Gladwell, who’s found success writing about the reasoning behind success, compares Jobs not to Thomas Edison or Albert Einstein, but to Richard Roberts — a precision-tool maker from the British Industrial Revolution who perfected Samuel Compton’s cotton-manufacturing device, the spinning mule.

Barnes and Noble introduces Nook Tablet: Aggressively going after Amazon’s tablet and e-reader market, Barnes and Noble introduced a new Nook tablet that expands the line that currently features the Nook Simple Touch Reader and the Nook Color: the Nook Tablet.

The Nook Tablet offers movies and television shows in HD, books and magazines in full color, and apps and games through the company’s curated app store.

Report: Apple trying Siri on older phones: Siri, the artificial intelligence personal assistant from Apple, has been the main draw for those wanting to update to the iPhone 4S.
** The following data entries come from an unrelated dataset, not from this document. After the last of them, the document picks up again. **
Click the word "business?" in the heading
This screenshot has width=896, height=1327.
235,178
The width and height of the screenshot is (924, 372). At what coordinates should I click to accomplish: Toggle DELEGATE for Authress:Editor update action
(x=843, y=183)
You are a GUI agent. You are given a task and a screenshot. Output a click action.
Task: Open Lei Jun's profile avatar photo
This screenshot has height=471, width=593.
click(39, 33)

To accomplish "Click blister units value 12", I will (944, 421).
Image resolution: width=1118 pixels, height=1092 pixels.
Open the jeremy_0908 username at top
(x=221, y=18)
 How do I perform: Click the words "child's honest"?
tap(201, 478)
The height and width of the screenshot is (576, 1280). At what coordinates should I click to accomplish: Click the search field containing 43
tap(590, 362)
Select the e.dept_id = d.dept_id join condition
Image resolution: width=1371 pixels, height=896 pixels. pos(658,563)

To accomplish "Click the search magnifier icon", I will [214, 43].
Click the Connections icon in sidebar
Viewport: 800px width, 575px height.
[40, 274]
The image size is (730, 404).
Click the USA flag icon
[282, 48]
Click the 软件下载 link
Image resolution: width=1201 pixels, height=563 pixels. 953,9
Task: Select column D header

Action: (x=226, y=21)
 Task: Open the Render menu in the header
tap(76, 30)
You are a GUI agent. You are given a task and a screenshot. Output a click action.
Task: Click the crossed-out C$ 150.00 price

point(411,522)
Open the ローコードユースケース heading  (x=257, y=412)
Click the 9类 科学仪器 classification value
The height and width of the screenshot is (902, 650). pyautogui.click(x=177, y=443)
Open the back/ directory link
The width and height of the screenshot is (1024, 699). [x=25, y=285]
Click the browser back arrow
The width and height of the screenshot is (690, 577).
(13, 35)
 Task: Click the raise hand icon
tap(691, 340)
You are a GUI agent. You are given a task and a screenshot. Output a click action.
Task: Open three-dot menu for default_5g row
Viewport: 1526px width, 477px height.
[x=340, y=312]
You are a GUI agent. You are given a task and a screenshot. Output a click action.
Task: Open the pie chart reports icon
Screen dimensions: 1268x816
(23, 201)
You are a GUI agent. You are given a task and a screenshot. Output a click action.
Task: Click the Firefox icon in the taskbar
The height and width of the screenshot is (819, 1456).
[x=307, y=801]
Industrious hackers and crackers have already figured out a way to make Siri run on older iPhones and the fourth-generation iPod Touch, but now a report from JailbreakNation shares that an unnamed “source close to Apple” has found that the company is testing Siri on devices other than the iPhone 4S.

Apple TV: The techie’s wish list: A one-sentence mention of the Apple TV in the authorized Steve Jobs biography has sparked a whole lot of chatter about what, exactly, Jobs may have “cracked” about the interface of the connected television.

To make a full Apple television set, however, Apple wouldn’t necessarily have to build the TVs itself. Sanford Bernstein’s Toni Sacconaghi, Fortune reported,says that a fully-integrated television set doesn’t make sense for Apple. Would you want an Apple-branded television, or would a revamped Apple TV set-top box work just as well for you?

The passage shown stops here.